Genel diyabet tedavisi ve kilo koruma
Sağlıklı yaşam ve iyi beslenme diyabet hastalığının tedavisinin de önemli bir parçasını oluşturur. Genel sağlığınızın iyi olması, sağlıklı bir beslenme düzeni ve spor-egzersiz planı ile kilonuzu korumak (ideal kilo) işin temelidir.
Diyabette sağlıklı beslenme çok önemli
Diyabette beslenme, sanılanın aksine özel bir diyabet diyetini içermez. Akdeniz tipi beslenme yani daha çok meyve, sebze, yağsız protein ve kepekli tahıllara (besin ve lif bakımından yüksek, yağ ve kalorinin düşük olduğu) ve doymuş yağları, paketli gıdaları rafine karbonhidratları ve tatlıları azaltmaya odaklanmanız gerekir.
Ancak neyi ne kadar yemeniz gerektiği konusunda bir beslenme uzmanı ya da diyetisyenden yardım almak en doğru olanıdır.
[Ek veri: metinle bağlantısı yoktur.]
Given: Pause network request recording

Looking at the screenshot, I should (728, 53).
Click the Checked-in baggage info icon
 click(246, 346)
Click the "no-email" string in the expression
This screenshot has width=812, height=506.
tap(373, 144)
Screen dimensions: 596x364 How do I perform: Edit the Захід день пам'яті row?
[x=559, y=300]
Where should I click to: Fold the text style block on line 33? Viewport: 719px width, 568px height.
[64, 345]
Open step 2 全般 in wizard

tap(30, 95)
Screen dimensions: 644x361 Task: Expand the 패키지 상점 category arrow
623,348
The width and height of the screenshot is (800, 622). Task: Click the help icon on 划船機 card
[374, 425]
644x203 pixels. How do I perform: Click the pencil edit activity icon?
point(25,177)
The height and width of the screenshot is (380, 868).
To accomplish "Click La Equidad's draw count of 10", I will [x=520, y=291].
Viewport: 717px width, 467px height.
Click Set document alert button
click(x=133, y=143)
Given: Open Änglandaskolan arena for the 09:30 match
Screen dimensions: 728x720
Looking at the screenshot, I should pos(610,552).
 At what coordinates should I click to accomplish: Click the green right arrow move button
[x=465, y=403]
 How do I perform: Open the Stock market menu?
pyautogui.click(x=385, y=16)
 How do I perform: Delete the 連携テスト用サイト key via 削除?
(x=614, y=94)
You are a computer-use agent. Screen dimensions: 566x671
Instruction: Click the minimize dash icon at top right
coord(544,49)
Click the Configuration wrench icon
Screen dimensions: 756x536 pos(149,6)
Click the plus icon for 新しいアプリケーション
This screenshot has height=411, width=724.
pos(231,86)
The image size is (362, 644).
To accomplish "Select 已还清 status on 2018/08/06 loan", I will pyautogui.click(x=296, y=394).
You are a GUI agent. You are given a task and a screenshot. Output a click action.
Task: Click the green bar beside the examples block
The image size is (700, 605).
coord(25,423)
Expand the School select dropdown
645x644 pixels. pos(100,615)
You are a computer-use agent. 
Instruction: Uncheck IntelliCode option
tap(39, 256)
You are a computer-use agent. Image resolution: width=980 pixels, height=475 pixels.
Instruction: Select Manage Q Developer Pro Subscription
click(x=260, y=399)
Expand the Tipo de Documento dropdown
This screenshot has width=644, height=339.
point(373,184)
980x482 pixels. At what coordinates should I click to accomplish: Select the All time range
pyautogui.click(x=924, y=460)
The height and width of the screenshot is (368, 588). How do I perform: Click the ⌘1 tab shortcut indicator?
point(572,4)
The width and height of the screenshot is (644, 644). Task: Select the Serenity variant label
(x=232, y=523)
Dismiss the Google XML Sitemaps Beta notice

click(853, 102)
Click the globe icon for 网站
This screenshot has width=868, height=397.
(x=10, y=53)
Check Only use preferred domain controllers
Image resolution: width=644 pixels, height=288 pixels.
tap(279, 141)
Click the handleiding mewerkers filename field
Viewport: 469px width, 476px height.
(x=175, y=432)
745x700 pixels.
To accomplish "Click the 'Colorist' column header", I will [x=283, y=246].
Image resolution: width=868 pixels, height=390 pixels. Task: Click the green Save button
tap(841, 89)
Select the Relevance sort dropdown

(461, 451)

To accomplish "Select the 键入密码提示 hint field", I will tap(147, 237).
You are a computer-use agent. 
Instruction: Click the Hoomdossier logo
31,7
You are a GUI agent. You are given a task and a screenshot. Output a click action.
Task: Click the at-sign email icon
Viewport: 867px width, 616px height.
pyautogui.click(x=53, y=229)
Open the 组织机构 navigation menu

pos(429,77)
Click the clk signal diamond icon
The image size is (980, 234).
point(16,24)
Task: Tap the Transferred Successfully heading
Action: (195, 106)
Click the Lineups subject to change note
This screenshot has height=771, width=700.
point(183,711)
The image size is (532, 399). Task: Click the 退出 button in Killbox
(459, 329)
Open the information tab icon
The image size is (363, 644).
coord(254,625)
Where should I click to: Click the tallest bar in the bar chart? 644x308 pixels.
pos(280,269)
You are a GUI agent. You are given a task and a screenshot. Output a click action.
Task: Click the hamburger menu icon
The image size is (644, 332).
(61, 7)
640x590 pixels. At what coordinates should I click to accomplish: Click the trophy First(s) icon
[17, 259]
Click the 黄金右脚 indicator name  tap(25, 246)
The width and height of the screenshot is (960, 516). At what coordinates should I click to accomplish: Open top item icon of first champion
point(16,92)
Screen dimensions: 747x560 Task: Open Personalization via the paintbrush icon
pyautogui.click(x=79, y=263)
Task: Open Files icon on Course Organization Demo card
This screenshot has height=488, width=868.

Diyabette spor ve fiziksel aktivite şart
Sadece diyabet olanların değil, her yaştan sağlıklı olmak isteyen hemen herkesin düzenli spor, yürüyüş ya da egzersiz yapması beklenir. Diyabet hastaları için bu daha da kaçınılmazdır. Egzersiz ve spor şekeri enerji olarak kullanıldığı hücrelere taşıyarak kan şekeri seviyenizi hızla düşürür. Egzersiz aynı zamanda insüline duyarlılığınızı artırır, bu da vücudunuzun hücrelerinize şeker taşımak için daha az insüline ihtiyaç duyduğu anlamına gelir.
Haftada en az 3-4 kez 30 dakika veya daha fazla egzersiz yapmayı yaşınıza ya da kilonuza göre doktorunuza danışarak hedefleyin. Egzersiz araları günde üç defa 10 dakika kadar olabilir. Uzun süre egzersiz yapmadıysanız, yavaş yavaş başlamanız önerilir.